Portugal mantém-se solidário com o povo guineense, sublinhando a necessidade imperiosa de ser restabelecido o diálogo entre os diferentes atores políticos, num espírito de compromisso e vontade empenhada, e dentro dos princípios em relação aos quais ninguém pode transigir: a defesa da paz e segurança; o respeito pela ordem constitucional e pelo Estado de Direito; e o desenvolvimento do país e o bem-estar dos guineenses.

É urgente, pois, consolidar os progressos conseguidos após as eleições de 2014, que geraram fortes expetativas em todos os setores da sociedade guineense e na comunidade internacional, e ultrapassar o presente clima de desconfiança e de incerteza, que veio pôr em risco as perspetivas de desenvolvimento que se abriam para o país.
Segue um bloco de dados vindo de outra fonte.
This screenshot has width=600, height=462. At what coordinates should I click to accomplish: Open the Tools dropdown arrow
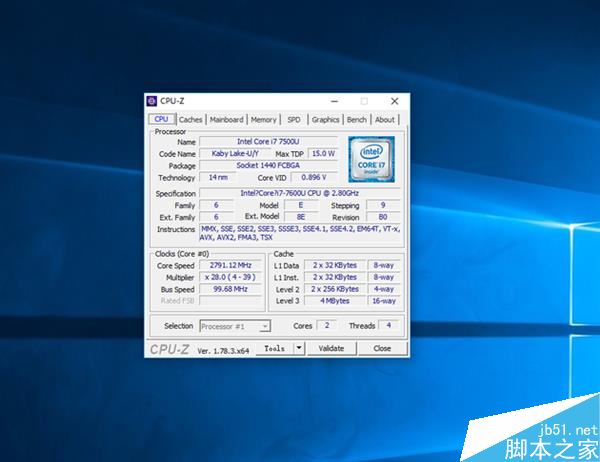(299, 348)
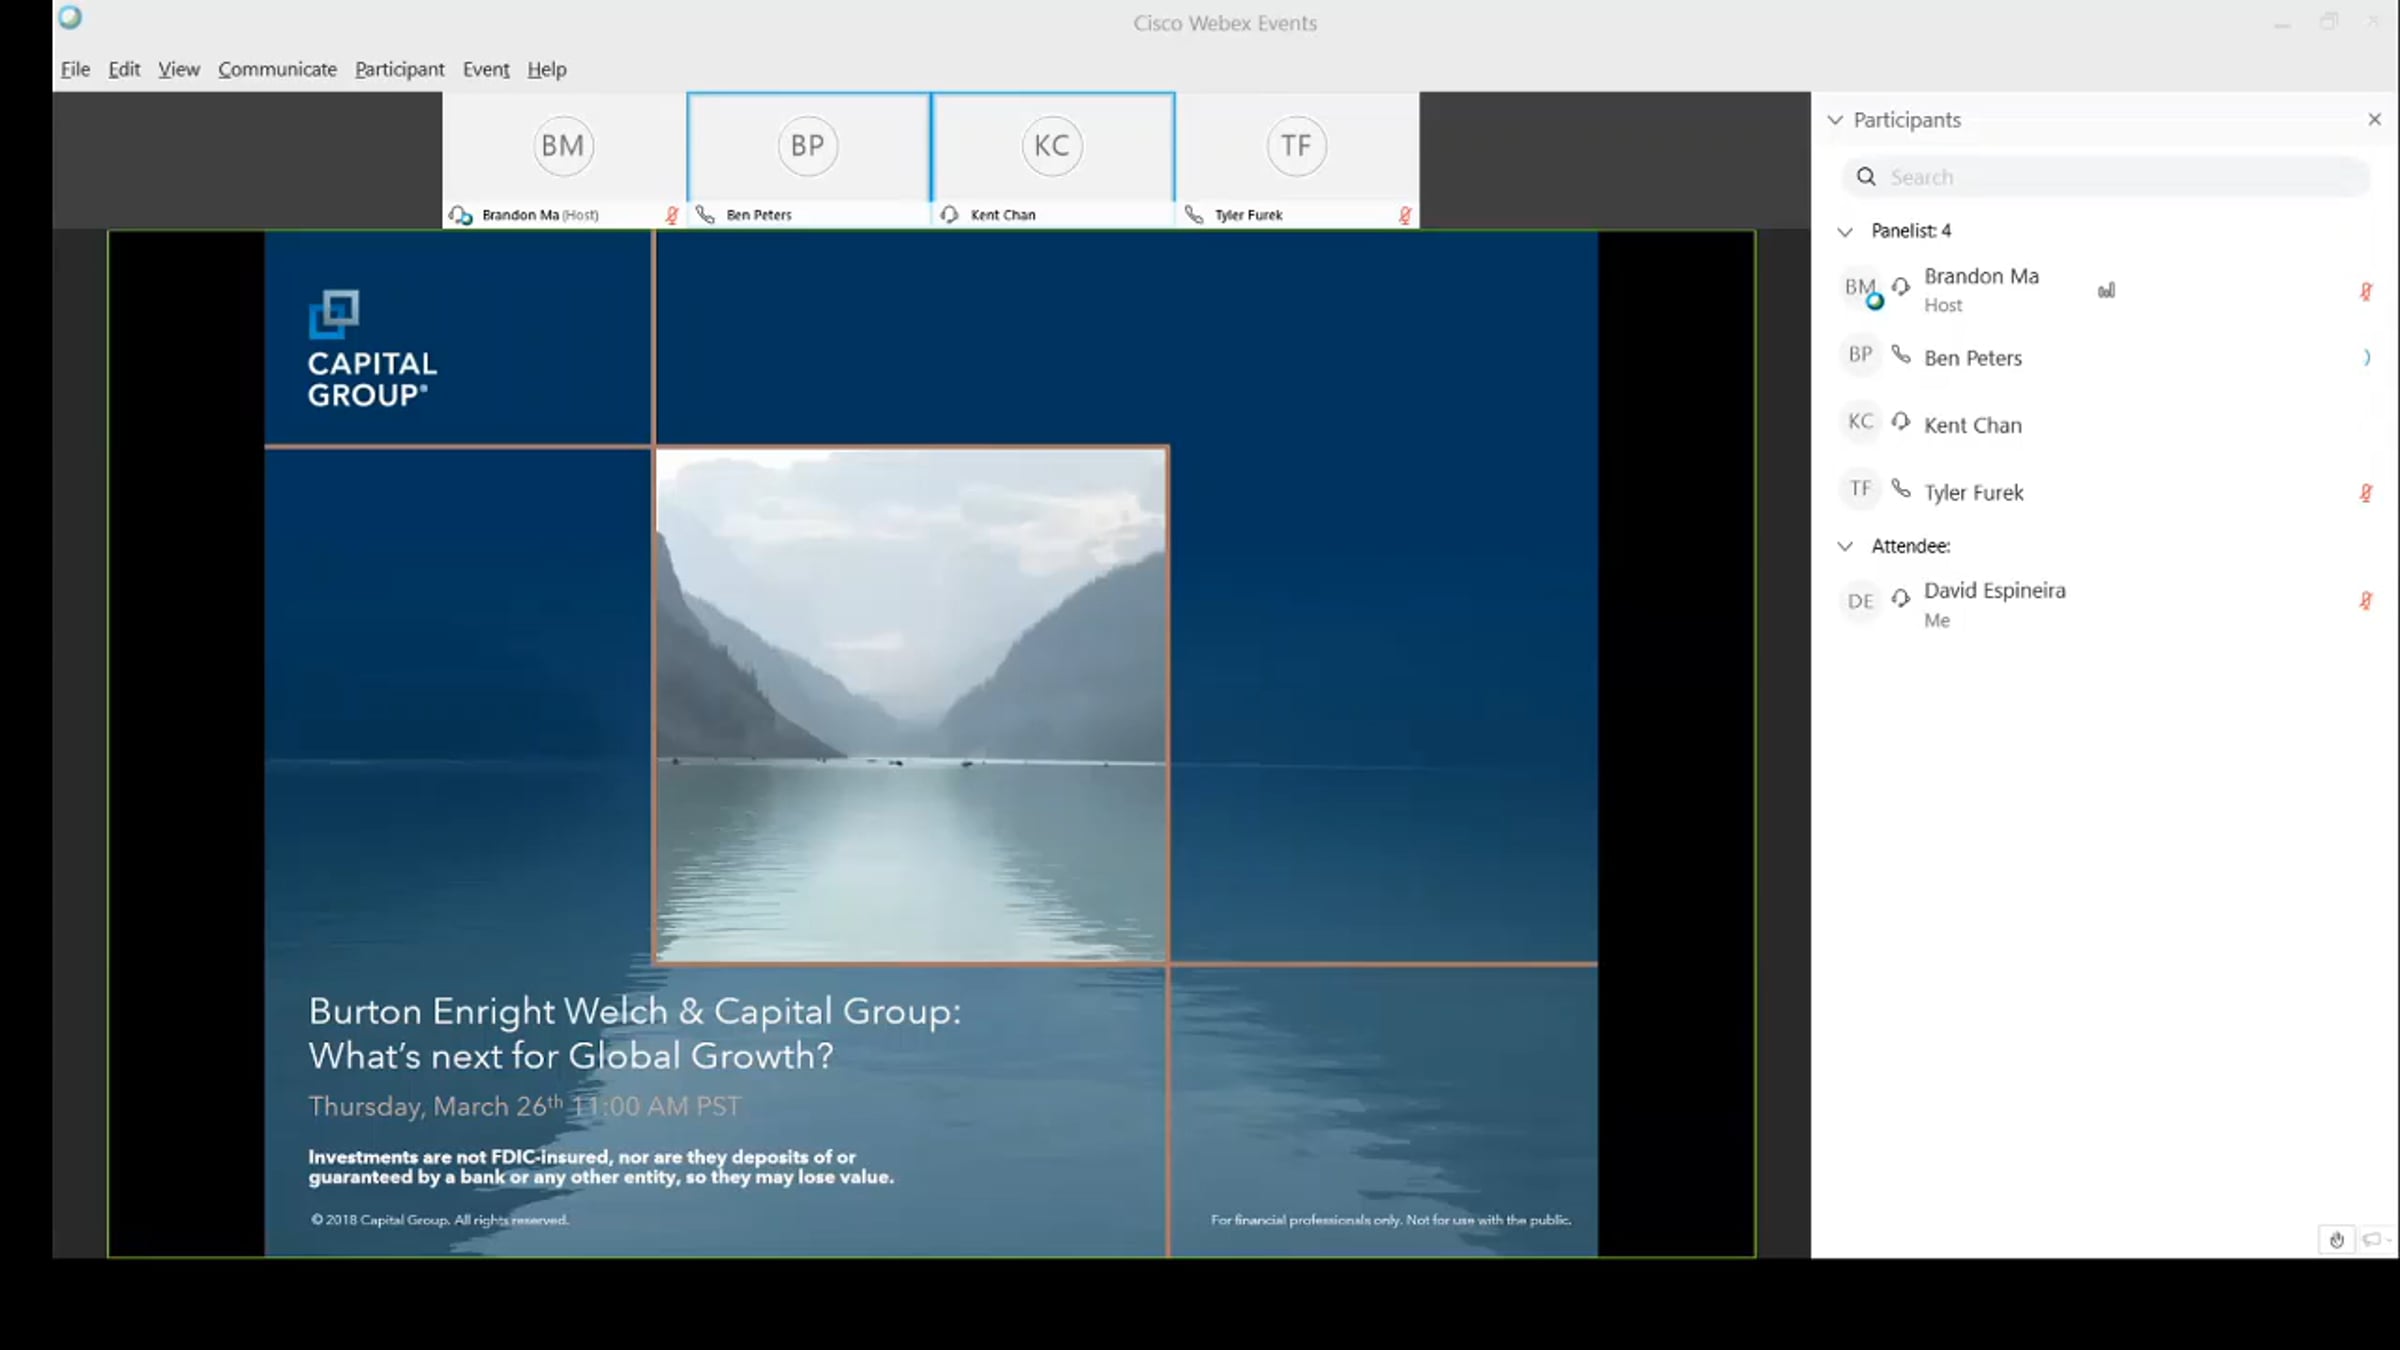Select Kent Chan in the participants list
Viewport: 2400px width, 1350px height.
(1972, 425)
A ausência da necessária estabilidade política suscita dúvidas sobre a exequibilidade dos projetos de cooperação com a Guiné-Bissau, bem como sobre a prossecução das reformas necessárias ao país e há muito reconhecidas pela comunidade internacional. O Governo português espera que a evolução política na Guiné-Bissau não venha a fazer perigar a aplicação do Programa Estratégico de Cooperação, fazendo votos para que seja encontrada uma situação estável e duradoura, no quadro da legalidade constitucional, que assegure a plena capacidade das instituições guineenses para levarem a cabo essa parceria estratégica bilateral.